Re: [LSF/MM/BPF TOPIC] Unifying sources of page temperature information - what info is actually wanted?
From: Bharata B Rao
Date: Wed Feb 05 2025 - 01:26:47 EST
On 31-Jan-25 6:39 PM, Jonathan Cameron wrote:
On Fri, 31 Jan 2025 12:28:03 +0000
Jonathan Cameron <Jonathan.Cameron@xxxxxxxxxx> wrote:
Here is the list of potential discussion points:
...
2. Possibility of maintaining single source of truth for page hotness that would
maintain hot page information from multiple sources and let other sub-systems
use that info.
Hi,
I was thinking of proposing a separate topic on a single source of hotness,
but this question covers it so I'll add some thoughts here instead.

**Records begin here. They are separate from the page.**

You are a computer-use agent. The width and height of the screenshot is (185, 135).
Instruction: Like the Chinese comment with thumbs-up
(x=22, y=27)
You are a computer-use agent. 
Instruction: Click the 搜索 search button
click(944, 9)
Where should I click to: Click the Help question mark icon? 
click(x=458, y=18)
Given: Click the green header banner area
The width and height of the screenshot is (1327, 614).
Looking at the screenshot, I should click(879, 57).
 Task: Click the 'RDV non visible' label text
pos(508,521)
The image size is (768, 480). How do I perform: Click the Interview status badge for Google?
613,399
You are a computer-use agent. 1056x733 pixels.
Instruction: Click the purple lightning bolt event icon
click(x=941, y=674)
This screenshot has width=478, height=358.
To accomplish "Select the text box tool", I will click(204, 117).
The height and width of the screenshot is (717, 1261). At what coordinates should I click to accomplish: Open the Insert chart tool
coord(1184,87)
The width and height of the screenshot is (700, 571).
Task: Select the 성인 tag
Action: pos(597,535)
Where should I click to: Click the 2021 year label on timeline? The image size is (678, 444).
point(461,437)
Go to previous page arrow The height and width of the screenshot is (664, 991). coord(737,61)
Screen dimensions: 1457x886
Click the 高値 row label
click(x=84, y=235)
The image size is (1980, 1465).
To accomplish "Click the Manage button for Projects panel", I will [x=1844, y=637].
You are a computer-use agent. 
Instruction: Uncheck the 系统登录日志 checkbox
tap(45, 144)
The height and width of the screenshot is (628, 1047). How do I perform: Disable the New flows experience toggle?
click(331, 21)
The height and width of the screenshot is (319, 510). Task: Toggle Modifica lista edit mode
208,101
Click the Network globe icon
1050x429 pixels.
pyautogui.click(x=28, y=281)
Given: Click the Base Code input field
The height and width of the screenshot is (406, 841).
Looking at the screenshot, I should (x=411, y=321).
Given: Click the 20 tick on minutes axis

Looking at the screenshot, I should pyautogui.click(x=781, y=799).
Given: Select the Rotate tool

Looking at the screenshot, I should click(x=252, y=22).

I think we are very early, but sharing some experience and thoughts in a
session may be useful.
Thinking more on this over lunch, I think it is worth calling this out as a
potential session topic in it's own right rather than trying to find
time within other sessions. Hence the title change.
I think a session would start with a brief listing of the temperature sources
we have and those on the horizon to motivate what we are unifying, then
discussion to focus on need for such a unification + requirements
(maybe with a straw man).
Here is a compilation of available temperature sources and how the
hot/access data is consumed by different subsystems:
PA-Physical address available
VA-Virtual address available
AA-Access time available
NA-accessing Node info available
I have left the slot blank for those which I am not sure about.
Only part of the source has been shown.